The Dassault MD.454 Mystère IV is a 1950s French fighter-bomber aircraft, the first transonic aircraft to enter service with the French Air Force. It was used in large-scale combat in the Israeli Air Force during the 1967 Six Day War.

Design and development
The Mystère IV was an evolutionary development of the Mystère II aircraft. Although bearing an external resemblance to the earlier aircraft, the Mystère IV was in fact a new design with aerodynamic improvements for supersonic flight.  The prototype first flew on 28 September 1952, and the aircraft entered service in April 1953. The first 50 Mystere IVA production aircraft were powered by British Rolls-Royce Tay turbojets, while the remainder had the French-built Hispano-Suiza Verdon 350 version of that engine.

Operational history

Israeli Mystère IVs saw action during the Arab–Israeli wars and were joined by the French Mystères for the Suez crisis.

France
France was the main operator of the Mystère IV and at the peak usage operated 6 squadrons. Most of the aircraft were purchased under a United States Offshore Procurement contract
 and many were returned to US custody after they were retired. In April 1953 the United States government and the United States Air Force placed an order for 223 aircraft to be operated by the French.

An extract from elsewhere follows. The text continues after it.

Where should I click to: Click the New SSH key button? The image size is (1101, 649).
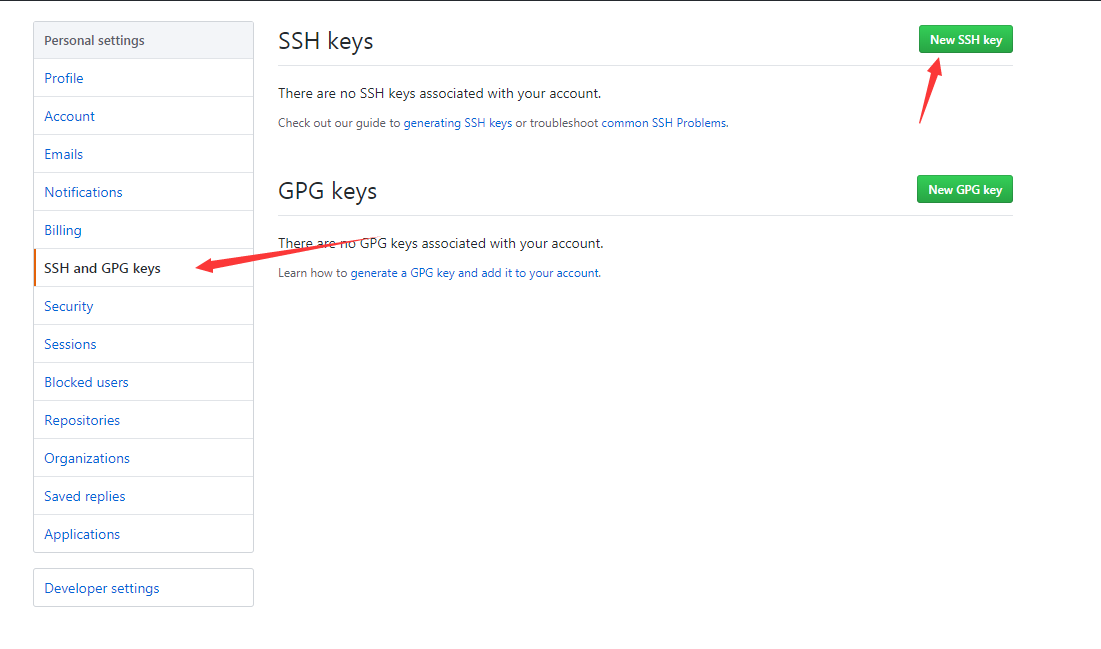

The new Mystère IVs were used in the 1956 Suez Crisis and continued in use into the 1980s.

Israel
The Mystère IV became Israel's first swept-wing fighter when an order for Mystère IIs was changed to 24 Mystère IVs in 1955, which were delivered from April to June 1956, equipping 101 Squadron. A further 36 were delivered in August 1956, with a final aircraft, equipped for reconnaissance duties, delivered in September 1956.

On 29 October 1956, when Israel attacked Egypt in the opening move of what became known as the Suez Crisis, invading the Sinai Peninsula, the Mystères of 101 Squadron were deployed on both air-to-air and ground attack missions. On 30 October the Mystère IV got its first kill when eight aircraft fought 16 Egyptian Air Force MiG-15s. The Mystères shot down one MiG while a second MiG and one of the Mystères were damaged. On the next day, two Mystères engaged claimed four Egyptian De Havilland Vampires shot down, with another MiG-15 and a MiG-17 claimed later that day. Israeli Mystères flew a total of 147 sorties during the war, for the loss of a single aircraft, shot down by ground fire on 2 November.

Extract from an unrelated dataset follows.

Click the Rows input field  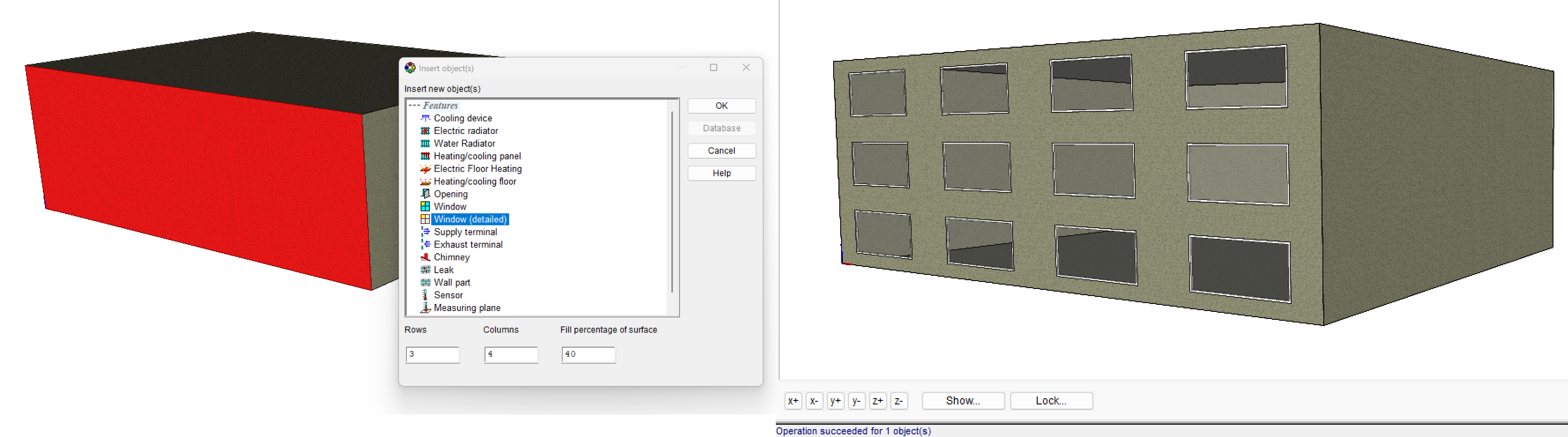(x=432, y=354)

A second squadron, 109 Squadron was equipped with the Mystère IV in December 1956, while 101 Squadron passed its Mystères to 116 Squadron in November 1961. Israel planned to replace the Mystère IV with the Douglas A-4 Skyhawk, but 109 and 116 Squadron still operated the French fighter on the outbreak of the Six-Day War. The Mystère was used as a ground attack aircraft during the war, flying 610 sorties, claiming three Arab aircraft (two MiG-17s and a Jordanian Hawker Hunter) shot down for the loss of seven Mystères, five to ground fire and two by enemy fighters (one by an Egyptian MiG-21 and one by a Jordanian Hunter flown by PAF pilot Saiful azam).

The Mystère was finally retired from Israeli service on 18 March 1971.

India
India procured 104 aircraft in 1957 and used them extensively in the Indo-Pakistani War of 1965.

On 16 September 1965 a Mystère IVA shot down a Pakistani L-19. On 7 September an Indian Mystère was damaged in the air by a Pakistani Lockheed F-104 Starfighter in a raid over Sargoda. The much faster Starfighter inadvertently accelerated in front of the Mystère and was shot down. Both the Mystère and the Starfighter crashed. The Pakistani pilot was able to eject and parachute down safely but the Indian air force pilot Devayya died in the crash and was awarded the Maha Vir Chakra posthumously, 23 years after the battle.

During the beginning of this offensive a PAF F-104 shot down an Indian Air Force Mystère IV with one of its sidewinders making the first combat kill with a Mach 2-capable aircraft

During the campaign Mystère IVs also destroyed Pakistani aircraft on the ground including four F-86F, three F-104 and 2 Lockheed C-130 Hercules transports.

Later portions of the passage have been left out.